Your objective ▸ Could you transcribe the philanthropy interview from "JP: We have" to "for their giving."?
>> Begin Document extract
The absolute best time to engage kids is 5-12 years old. This is the age where there primary learning comes from the family. Kids are much smarter than parents give them credit for. They are capable, with guidance, of beginning to make decisions about money much earlier than parents expect.
JP: We have been talking predominantly about wealthy families. What about families who are still building their businesses and don’t have a lot of liquid wealth. Are there opportunities for them to be involved philanthropically?
DM: Some people don’t realize you don’t have to be a Ford to have a foundation. You don’t have to have a billion or even a million dollars to make a difference. The question you need to ask yourself is - are we going to be charitable or philanthropic? Most people operate in the charitable mode. The opportunity to make a greater difference is there. But, they don’t optimize their giving. They spray their money around and don’t focus on a mission for their giving.
Charitable giving is reactive giving. There are over a million charities out there, all of whom have needs. The model out there is to build fairly substantial boards and dinner committees and sophisticated outreach committees. Many family business owners get lots of requests from friends. It may be school, community, faith-based organization. They respond to requests or invitations to events and before you know it, all the money you have to give is already allocated. We call this “plant a thousand seeds and hope that something blossoms”. Philanthropic giving is where you start exploring what you believe to be issues in areas you care about and then you become more proactive in finding the organizations that serve the needs.
>> End Document extract
>> Begin Data section
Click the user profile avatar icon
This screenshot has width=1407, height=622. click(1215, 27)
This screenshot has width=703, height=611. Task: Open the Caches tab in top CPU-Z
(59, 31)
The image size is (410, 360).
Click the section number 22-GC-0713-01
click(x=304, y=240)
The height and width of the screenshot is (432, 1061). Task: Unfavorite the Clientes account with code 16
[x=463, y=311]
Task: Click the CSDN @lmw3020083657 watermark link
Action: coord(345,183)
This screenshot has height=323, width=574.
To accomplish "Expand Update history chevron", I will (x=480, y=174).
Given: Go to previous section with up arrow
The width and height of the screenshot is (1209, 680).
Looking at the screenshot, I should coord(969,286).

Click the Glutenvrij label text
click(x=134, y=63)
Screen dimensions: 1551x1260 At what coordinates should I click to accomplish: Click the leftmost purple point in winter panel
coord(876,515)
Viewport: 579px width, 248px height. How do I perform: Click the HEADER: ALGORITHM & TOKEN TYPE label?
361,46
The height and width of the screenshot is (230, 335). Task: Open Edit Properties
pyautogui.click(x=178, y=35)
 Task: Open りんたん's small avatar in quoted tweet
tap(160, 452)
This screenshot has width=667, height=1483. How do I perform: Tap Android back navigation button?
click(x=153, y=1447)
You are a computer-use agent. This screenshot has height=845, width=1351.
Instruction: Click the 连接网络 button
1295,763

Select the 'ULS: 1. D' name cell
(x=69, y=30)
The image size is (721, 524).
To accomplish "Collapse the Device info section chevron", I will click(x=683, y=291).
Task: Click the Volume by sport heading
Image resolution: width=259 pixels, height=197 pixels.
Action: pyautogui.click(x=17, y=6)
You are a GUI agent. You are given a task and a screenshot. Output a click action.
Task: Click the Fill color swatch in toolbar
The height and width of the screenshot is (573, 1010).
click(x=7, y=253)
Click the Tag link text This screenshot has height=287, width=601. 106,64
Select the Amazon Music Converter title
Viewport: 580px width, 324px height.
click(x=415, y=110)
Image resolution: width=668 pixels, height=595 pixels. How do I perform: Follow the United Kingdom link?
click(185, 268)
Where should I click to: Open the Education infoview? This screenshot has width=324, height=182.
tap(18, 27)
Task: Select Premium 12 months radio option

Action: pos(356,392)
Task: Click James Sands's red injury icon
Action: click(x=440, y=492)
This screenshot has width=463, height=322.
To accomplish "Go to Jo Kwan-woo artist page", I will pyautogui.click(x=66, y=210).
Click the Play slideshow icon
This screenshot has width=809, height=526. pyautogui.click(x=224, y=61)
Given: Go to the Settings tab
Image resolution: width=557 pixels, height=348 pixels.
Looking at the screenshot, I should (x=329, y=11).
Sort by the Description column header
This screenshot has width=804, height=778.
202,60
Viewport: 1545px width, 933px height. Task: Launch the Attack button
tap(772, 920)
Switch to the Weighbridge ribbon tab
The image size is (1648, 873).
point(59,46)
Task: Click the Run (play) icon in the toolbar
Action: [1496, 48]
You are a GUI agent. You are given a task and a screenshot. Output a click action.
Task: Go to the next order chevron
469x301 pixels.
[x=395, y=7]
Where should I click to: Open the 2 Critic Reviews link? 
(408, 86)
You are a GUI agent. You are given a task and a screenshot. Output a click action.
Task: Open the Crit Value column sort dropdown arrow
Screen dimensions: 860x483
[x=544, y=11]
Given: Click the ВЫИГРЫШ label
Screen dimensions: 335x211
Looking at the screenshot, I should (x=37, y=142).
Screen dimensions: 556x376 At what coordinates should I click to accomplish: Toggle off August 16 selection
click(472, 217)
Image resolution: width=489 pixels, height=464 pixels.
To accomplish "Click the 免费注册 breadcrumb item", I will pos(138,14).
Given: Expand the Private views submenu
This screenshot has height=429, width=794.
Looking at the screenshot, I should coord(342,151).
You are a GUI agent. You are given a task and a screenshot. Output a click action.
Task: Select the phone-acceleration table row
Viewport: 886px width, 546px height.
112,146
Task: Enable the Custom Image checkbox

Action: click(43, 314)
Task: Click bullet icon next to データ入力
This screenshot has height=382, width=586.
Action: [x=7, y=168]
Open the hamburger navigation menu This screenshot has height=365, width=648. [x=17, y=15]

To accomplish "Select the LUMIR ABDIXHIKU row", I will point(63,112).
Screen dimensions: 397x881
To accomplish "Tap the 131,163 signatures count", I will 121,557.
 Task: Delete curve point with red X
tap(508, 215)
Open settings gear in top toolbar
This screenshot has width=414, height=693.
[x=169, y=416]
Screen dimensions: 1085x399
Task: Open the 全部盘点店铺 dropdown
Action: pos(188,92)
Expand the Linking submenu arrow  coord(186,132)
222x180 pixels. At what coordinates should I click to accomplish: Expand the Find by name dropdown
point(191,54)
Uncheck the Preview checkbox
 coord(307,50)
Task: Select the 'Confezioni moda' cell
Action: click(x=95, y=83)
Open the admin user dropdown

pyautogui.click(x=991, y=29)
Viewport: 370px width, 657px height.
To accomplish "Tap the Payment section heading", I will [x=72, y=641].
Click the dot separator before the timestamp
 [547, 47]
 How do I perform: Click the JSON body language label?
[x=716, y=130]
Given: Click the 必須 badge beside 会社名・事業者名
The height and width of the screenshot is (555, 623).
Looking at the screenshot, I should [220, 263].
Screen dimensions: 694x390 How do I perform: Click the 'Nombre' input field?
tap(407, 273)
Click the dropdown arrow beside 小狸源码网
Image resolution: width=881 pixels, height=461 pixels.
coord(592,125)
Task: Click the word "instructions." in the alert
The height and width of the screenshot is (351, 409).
>> End Data section
The reply ▸
JP: We have been talking predominantly about wealthy families. What about families who are still building their businesses and don’t have a lot of liquid wealth. Are there opportunities for them to be involved philanthropically?
DM: Some people don’t realize you don’t have to be a Ford to have a foundation. You don’t have to have a billion or even a million dollars to make a difference. The question you need to ask yourself is - are we going to be charitable or philanthropic? Most people operate in the charitable mode. The opportunity to make a greater difference is there. But, they don’t optimize their giving. They spray their money around and don’t focus on a mission for their giving.